• _Data extract_:
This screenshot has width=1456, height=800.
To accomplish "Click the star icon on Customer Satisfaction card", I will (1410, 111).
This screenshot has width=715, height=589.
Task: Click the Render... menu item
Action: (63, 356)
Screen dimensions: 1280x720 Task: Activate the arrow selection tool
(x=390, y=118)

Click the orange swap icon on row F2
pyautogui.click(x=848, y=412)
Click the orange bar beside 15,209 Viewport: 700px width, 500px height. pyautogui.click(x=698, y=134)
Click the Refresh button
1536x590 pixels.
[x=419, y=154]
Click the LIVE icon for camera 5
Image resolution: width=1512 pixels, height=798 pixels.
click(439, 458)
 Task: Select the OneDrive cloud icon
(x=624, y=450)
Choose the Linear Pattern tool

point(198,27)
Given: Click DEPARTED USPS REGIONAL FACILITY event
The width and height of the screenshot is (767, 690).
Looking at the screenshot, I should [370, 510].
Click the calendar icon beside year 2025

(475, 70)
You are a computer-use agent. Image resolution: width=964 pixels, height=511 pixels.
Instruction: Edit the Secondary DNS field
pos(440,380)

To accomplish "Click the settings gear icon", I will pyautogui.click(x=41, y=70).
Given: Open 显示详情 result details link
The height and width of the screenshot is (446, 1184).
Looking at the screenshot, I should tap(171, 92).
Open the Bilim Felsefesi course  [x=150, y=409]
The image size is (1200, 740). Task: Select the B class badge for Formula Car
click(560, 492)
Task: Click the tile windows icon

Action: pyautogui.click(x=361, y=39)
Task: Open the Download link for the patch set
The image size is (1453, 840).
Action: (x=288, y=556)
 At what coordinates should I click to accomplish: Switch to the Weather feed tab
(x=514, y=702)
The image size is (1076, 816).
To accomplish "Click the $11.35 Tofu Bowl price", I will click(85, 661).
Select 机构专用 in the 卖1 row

• _Description of the task_: I'd like all of the entries written out again exactly as they appear above.

• _The completed task_:
This screenshot has width=1456, height=800.
To accomplish "Click the star icon on Customer Satisfaction card", I will (1410, 111).
This screenshot has width=715, height=589.
Task: Click the Render... menu item
Action: (63, 356)
Screen dimensions: 1280x720 Task: Activate the arrow selection tool
(x=390, y=118)

Click the orange swap icon on row F2
pyautogui.click(x=848, y=412)
Click the orange bar beside 15,209 Viewport: 700px width, 500px height. pyautogui.click(x=698, y=134)
Click the Refresh button
1536x590 pixels.
[x=419, y=154]
Click the LIVE icon for camera 5
Image resolution: width=1512 pixels, height=798 pixels.
click(439, 458)
 Task: Select the OneDrive cloud icon
(x=624, y=450)
Choose the Linear Pattern tool

point(198,27)
Given: Click DEPARTED USPS REGIONAL FACILITY event
The width and height of the screenshot is (767, 690).
Looking at the screenshot, I should [370, 510].
Click the calendar icon beside year 2025

(475, 70)
You are a computer-use agent. Image resolution: width=964 pixels, height=511 pixels.
Instruction: Edit the Secondary DNS field
pos(440,380)

To accomplish "Click the settings gear icon", I will pyautogui.click(x=41, y=70).
Given: Open 显示详情 result details link
The height and width of the screenshot is (446, 1184).
Looking at the screenshot, I should tap(171, 92).
Open the Bilim Felsefesi course  [x=150, y=409]
The image size is (1200, 740). Task: Select the B class badge for Formula Car
click(560, 492)
Task: Click the tile windows icon

Action: pyautogui.click(x=361, y=39)
Task: Open the Download link for the patch set
The image size is (1453, 840).
Action: (x=288, y=556)
 At what coordinates should I click to accomplish: Switch to the Weather feed tab
(x=514, y=702)
The image size is (1076, 816).
To accomplish "Click the $11.35 Tofu Bowl price", I will click(85, 661).
Select 机构专用 in the 卖1 row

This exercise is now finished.